The current study is not without its limitations. The fNIRS device used was a single-channel device examining a small focal point of the brain with a maximal examining depth of 2 cm on a capillary level, limiting the generalizability of the cryotherapy effect to the whole brain. Because of the focal examination of this device, it is also possible that the investigated brain region has different neurometabolic activity than an area a few millimeters away. Delimitations for our study consisted of the short, 20-min treatment time and use of a noncirculatory cryotherapy device. Although noncirculating cryotherapy allows for potential thermal gradients over time, we are confident that thermal changes did occur as evident through the thermocouple data. Lastly, the recruitment and use of a nonpathological cohort (e.g., concussed population) poses limited generalizability to these findings as well but was necessary to determine if physiological change occurs as a result of the application of cryotherapy before a clinical sample.
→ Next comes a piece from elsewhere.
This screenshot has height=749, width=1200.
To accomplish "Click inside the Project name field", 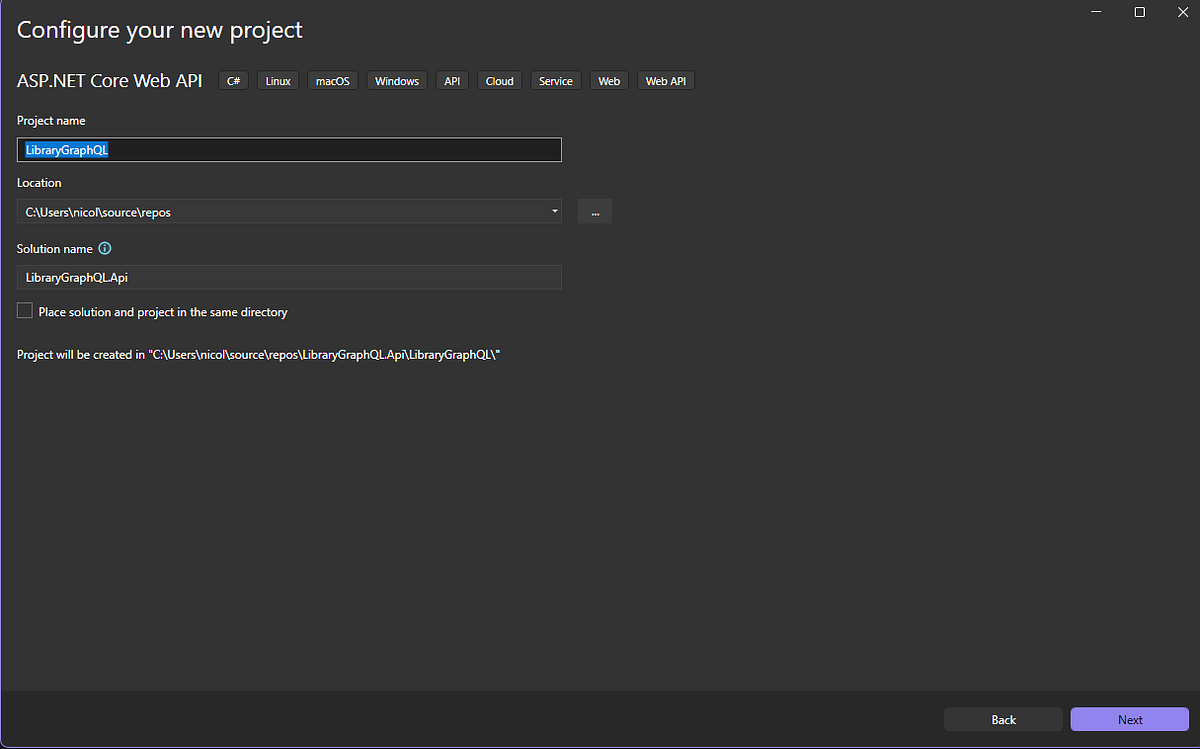I will (x=289, y=149).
The purpose of this study was to explore whether cryotherapy had any effects on cerebral hemodynamics and neurocognitive performance in a healthy population. Our results indicate that 20-min of superficial cryotherapy does not alter cortical hemodynamics or neurocognitive performance when applied in a healthy population. Future studies should explore advanced neuroimaging to assess for global changes of the brain after superficial cranial cryotherapy in healthy and concussed participants to determine thermal and hemodynamic effects, and clinical utility of superficial cryotherapy.
The results of this study are presented clearly, honestly, and without fabrication, falsification, or inappropriate data manipulation. Results of the present study do not constitute endorsement by the American College of Sports Medicine. Neither the Department of the Navy nor any other component of the Department of Defense has approved, endorsed, or authorized this article.
All authors have no conflicts of interest or sources of funding to declare.
All participants provided informed consent, and this study was approved by the institutional review board for health sciences research at the University of Virginia in compliance with all applicable Federal regulations governing the protection of human subjects.